[Stored items]
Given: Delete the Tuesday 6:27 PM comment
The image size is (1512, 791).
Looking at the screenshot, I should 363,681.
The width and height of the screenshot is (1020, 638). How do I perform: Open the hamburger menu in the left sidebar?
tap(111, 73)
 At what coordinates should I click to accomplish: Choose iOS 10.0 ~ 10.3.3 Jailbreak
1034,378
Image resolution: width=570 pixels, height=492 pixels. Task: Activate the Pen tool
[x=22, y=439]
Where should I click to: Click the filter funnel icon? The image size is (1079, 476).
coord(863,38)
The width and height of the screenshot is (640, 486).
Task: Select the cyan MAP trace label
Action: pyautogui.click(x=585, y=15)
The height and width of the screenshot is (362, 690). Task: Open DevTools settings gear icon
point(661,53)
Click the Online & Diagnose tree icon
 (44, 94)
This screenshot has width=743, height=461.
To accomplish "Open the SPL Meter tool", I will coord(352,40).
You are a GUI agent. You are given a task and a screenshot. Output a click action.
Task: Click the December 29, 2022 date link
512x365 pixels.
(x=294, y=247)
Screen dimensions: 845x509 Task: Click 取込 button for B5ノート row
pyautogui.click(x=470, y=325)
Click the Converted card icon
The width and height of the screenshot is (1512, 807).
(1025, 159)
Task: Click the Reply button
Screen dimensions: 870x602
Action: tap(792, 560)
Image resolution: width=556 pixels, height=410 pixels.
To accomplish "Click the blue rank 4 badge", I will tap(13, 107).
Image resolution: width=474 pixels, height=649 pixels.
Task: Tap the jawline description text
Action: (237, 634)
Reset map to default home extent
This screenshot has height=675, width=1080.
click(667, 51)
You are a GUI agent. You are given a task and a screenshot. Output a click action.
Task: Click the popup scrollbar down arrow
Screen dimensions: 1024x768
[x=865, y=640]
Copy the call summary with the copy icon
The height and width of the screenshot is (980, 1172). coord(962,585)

[TASK ITEM] Return exactly the lines in the records above, beginning with the one that holds "The width and height of the screenshot is (1512, 807)." and ending with the last.

[ANSWER TO THIS EXERCISE]
The width and height of the screenshot is (1512, 807).
(1025, 159)
Task: Click the Reply button
Screen dimensions: 870x602
Action: tap(792, 560)
Image resolution: width=556 pixels, height=410 pixels.
To accomplish "Click the blue rank 4 badge", I will tap(13, 107).
Image resolution: width=474 pixels, height=649 pixels.
Task: Tap the jawline description text
Action: (237, 634)
Reset map to default home extent
This screenshot has height=675, width=1080.
click(667, 51)
You are a GUI agent. You are given a task and a screenshot. Output a click action.
Task: Click the popup scrollbar down arrow
Screen dimensions: 1024x768
[x=865, y=640]
Copy the call summary with the copy icon
The height and width of the screenshot is (980, 1172). coord(962,585)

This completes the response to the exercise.